Monday, June 11, 2012

3/15/12 - The Day of The Gorgon - pt. 2

By the time Myron gets into the interrogation room, there's already quite a crowd -- both inside and outside the doors. He has to pull rank to get them to shoo, but even then there's a real reluctance to do what he wants.

(These lateral personnel transfers the COMPANY's gotten from other Agencies, after the President's assassination, aren't exactly the most obedient types. He's complained, before, but it's gotten him nowhere.)

Once it's just him, a rat-faced guard he doesn't particularly like, and a few other necessary Agents in the room, he's able to get down to business.

The first thing he does is look into the room. It looks like SPYGOD, alright. He's wearing the uniform that he had taken to wearing during OPERATION BUGSMASH, once they were cleaning up the Central HIVE. Her's been shot once in the leg, and he's barfed and !@#$ed himself into near-oblivion. 

"So what's the story?" he asks, trying to act surprised as he turns away from the window: "Is it actually him?"

"If it isn't, then I don't know who it is, sir," the guard who took helped bring him into the room says: "But I gotta tell you, sir, it's spooky the way he just went down like that."

"The field  Dr. Yesterday put up must be really good."

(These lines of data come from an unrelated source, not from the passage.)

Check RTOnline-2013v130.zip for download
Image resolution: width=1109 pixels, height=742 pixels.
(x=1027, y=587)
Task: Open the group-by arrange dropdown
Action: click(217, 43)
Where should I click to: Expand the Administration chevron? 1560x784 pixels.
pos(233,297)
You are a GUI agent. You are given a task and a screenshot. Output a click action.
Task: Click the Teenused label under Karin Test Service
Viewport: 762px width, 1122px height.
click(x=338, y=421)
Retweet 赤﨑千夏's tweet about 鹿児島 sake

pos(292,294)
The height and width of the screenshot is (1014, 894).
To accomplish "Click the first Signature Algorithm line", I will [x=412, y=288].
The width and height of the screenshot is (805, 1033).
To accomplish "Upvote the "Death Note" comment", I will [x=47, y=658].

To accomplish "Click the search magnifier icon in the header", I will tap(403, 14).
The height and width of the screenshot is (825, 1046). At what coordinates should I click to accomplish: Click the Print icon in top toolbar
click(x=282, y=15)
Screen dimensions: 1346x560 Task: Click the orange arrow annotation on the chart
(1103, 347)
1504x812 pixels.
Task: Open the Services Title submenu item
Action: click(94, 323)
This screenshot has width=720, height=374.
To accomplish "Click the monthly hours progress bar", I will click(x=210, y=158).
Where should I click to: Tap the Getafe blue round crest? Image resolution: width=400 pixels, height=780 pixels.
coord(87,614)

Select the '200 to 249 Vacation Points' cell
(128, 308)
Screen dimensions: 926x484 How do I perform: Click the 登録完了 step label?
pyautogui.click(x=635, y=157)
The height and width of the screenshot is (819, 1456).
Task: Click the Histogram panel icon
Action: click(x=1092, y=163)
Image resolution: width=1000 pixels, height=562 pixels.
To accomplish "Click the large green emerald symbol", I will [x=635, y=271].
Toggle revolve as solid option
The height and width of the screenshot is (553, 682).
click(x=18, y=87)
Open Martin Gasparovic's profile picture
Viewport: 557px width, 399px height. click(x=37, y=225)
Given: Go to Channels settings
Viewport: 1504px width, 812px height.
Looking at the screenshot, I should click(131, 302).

"Either that or he's really off his !@#$ing game," the other guard says, handing over a bag full of the prisoner's effects: "He was acting like he was disoriented. He actually walked up to us, and asked us... what did he ask?"

"Where he was, exactly," the first guard says: "And then when we opened fire up on him he tried to laugh it off at first."

"And he didn't have any guns?" Myron makes sure, looking at the contents of the bag. All that's in there is Costa Rican money, a beer tab, and a key to a room in a hotel he knows all too !@#$ well.

"He reached for one when he realized we weren't !@#$ing around, but he had none, no," the other guard says: "Like I said, sir. Disoriented."

Then there's a voice from the other side of the room, behind the one-way glass: "Oh, let's not start that !@#$ again."

His voice. 

"He's up," rat-face says, hovering his hands over the button: "Should I?"

"Not just yet," Myron says, coming over to watch the man stagger around the room: "Let's see what he does."

He throws up, first. Then he pokes around his wound with an astonishing lack of gentleness, maybe judging how fast it's healed. And then, obviously disgusted with his state of affairs, and not finding a table or chair to steady himself with, asks "Can I get a !@#$ drink? Wash the taste out of my !@#$ mouth."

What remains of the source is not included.